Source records
=-=-=

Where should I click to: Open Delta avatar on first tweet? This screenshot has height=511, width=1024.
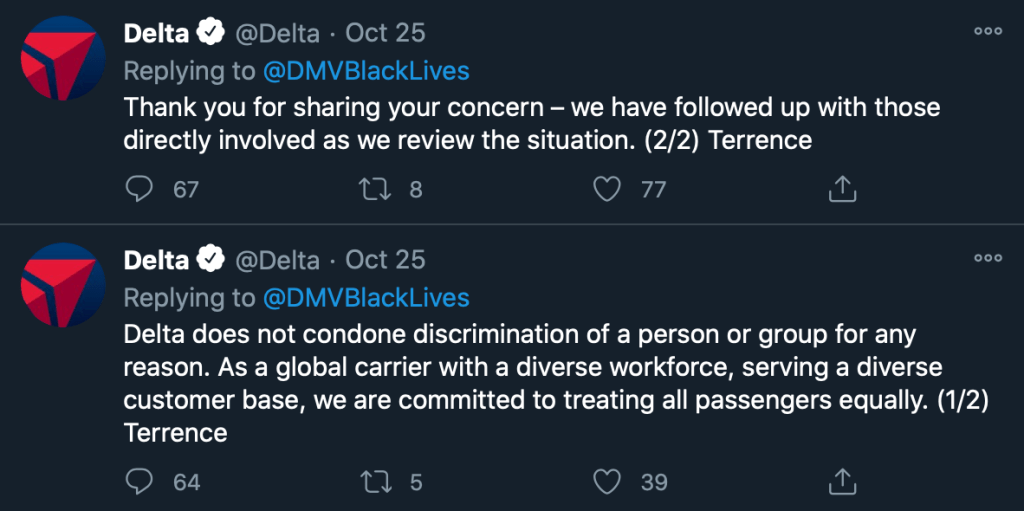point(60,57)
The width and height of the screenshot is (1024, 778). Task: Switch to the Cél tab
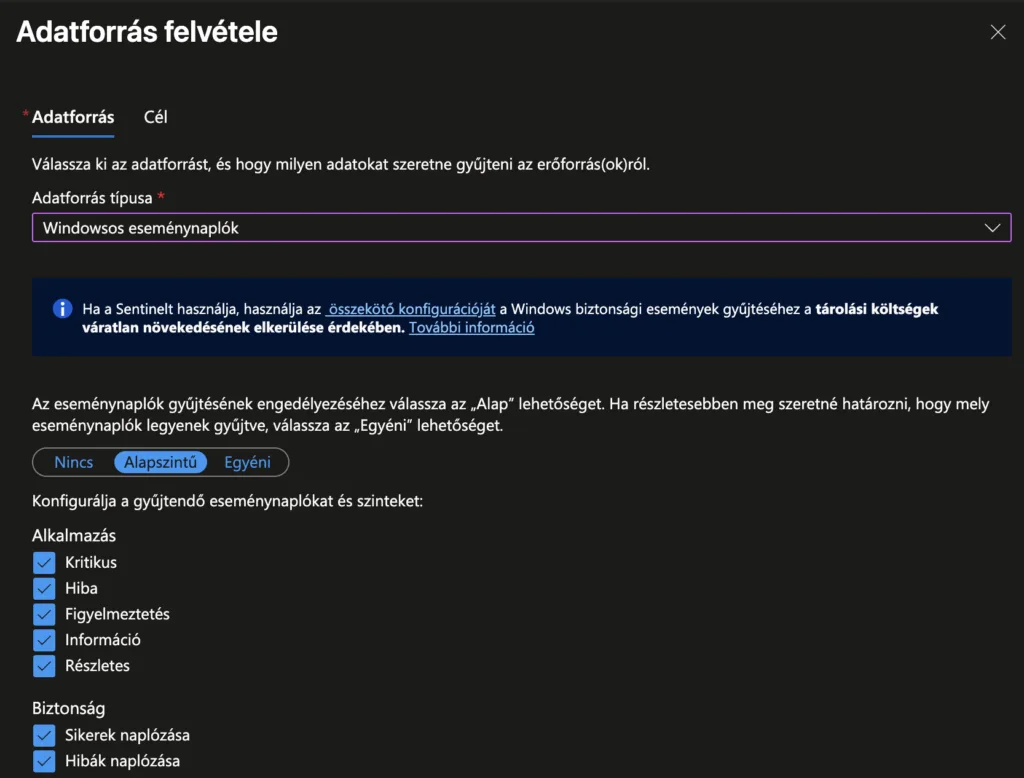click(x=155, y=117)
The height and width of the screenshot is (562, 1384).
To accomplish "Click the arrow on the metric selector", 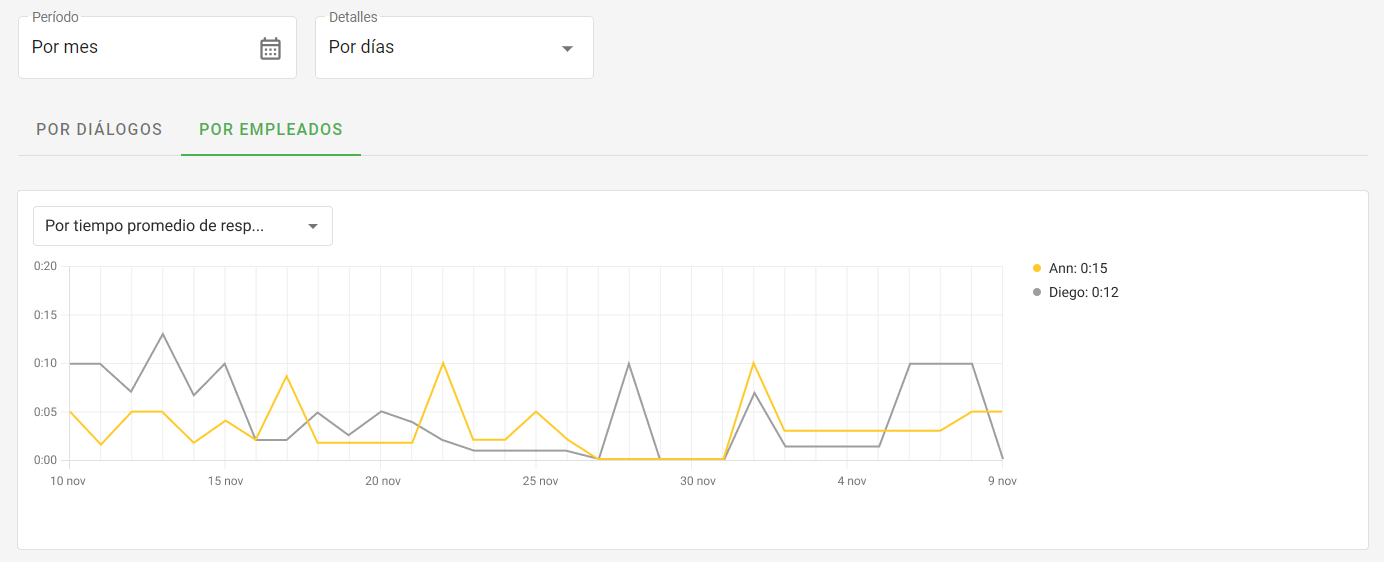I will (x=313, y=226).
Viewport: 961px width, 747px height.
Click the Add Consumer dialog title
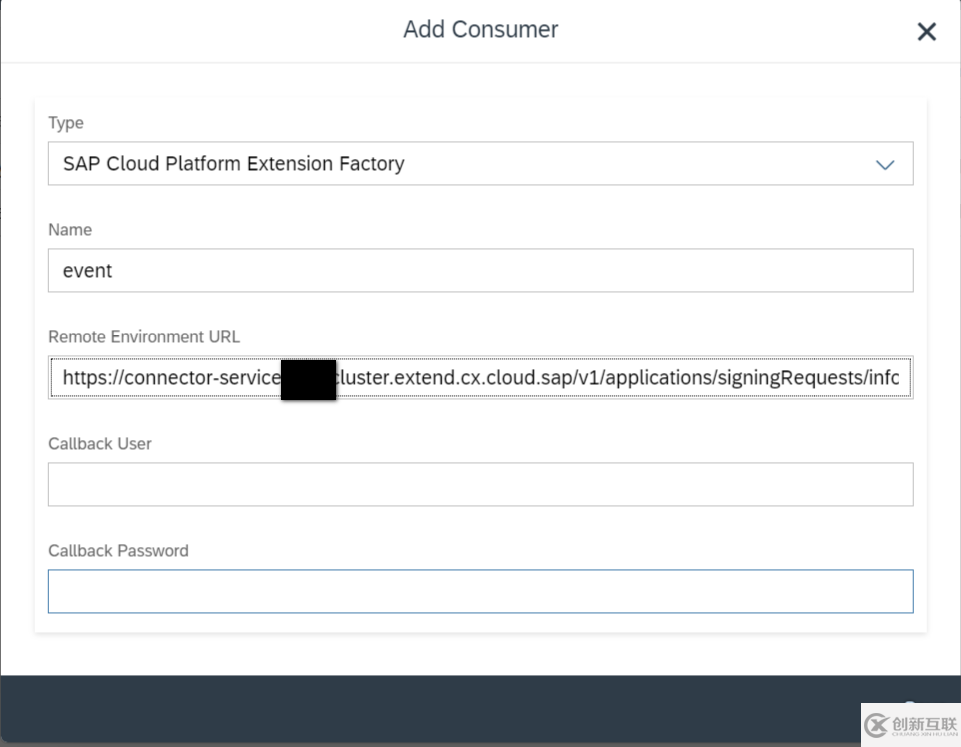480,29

=-=-=

_What is needed_
Ignoring the pictures, write out word for word only the lines from the one containing "Viewport: 961px width, 747px height." through the last line of the data, both ends included.

_Exercise solution_
Viewport: 961px width, 747px height.
Click the Add Consumer dialog title
480,29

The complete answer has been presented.